Six months later I had what I thought was a book, just sixty-seven pages. One of the first editors I sent it to was Dick Jackson (Judy Bloom’s editor) at Bradbury Press. In speaking of the main character he said, “I read Michael’s story with much sympathy for his plight.” In a follow up phone call, he added, “Your novella needs to be at least 110-120 pages.”
Oh, I can do that, I thought.
But, of course, nothing comes that easy.
Another editor suggested I attend Margaret Gable’s writing class at The New School in NYC. I put my Gifted, or Just Your Average Weirdo? book aside for the time being and began In-Between Summer at Old Black Point, a story for middle grades about a direct honest eleven year old tomboy confronted with feminine peer expectations. Her rock turns out to be her blind, deaf great-grandfather.

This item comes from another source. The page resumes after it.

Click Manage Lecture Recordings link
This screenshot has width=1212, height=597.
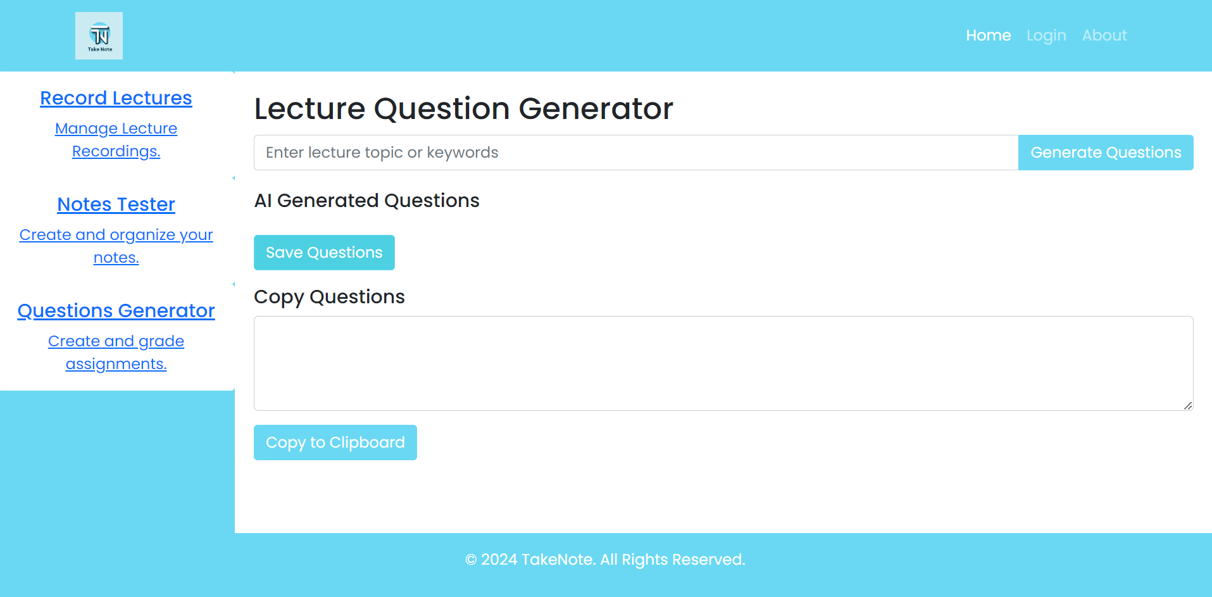[x=116, y=140]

Each week with a new chapter typed up, I took the train into the city to attend Gable’s class. There were some wonderful writers in the group like Patricia Reilly Giff. And each week my chapter would come back with pages of single-spaced typed criticism on thin blue paper–concrete things to think about. Margaret Gable trained me to sit down and revise.
Many years, three more books, two children and a teaching career later……
Jewels that Speak is the memoir I wrote over the last three years since I retired from teaching. It addresses the most compelling conflicts and puzzling parts of my life that, simply must be heard.
A jewel can mean more than the enjoyment of dazzling sparks of light refracted through colorful minerals when it is given to you by a beloved in life, or is bequeathed to you after death. It can represent the thrill of romance, the horror of betrayal, or simply sister-love.
The hidden personal meanings of jewels is woven through my chronicle highlighting my passage from little girl growing up amongst powerful family names like Tiffany and Freud to a woman/teacher/writer/wife/mother in a self-created life.
I am presently working on a short light piece of narrative non-fiction.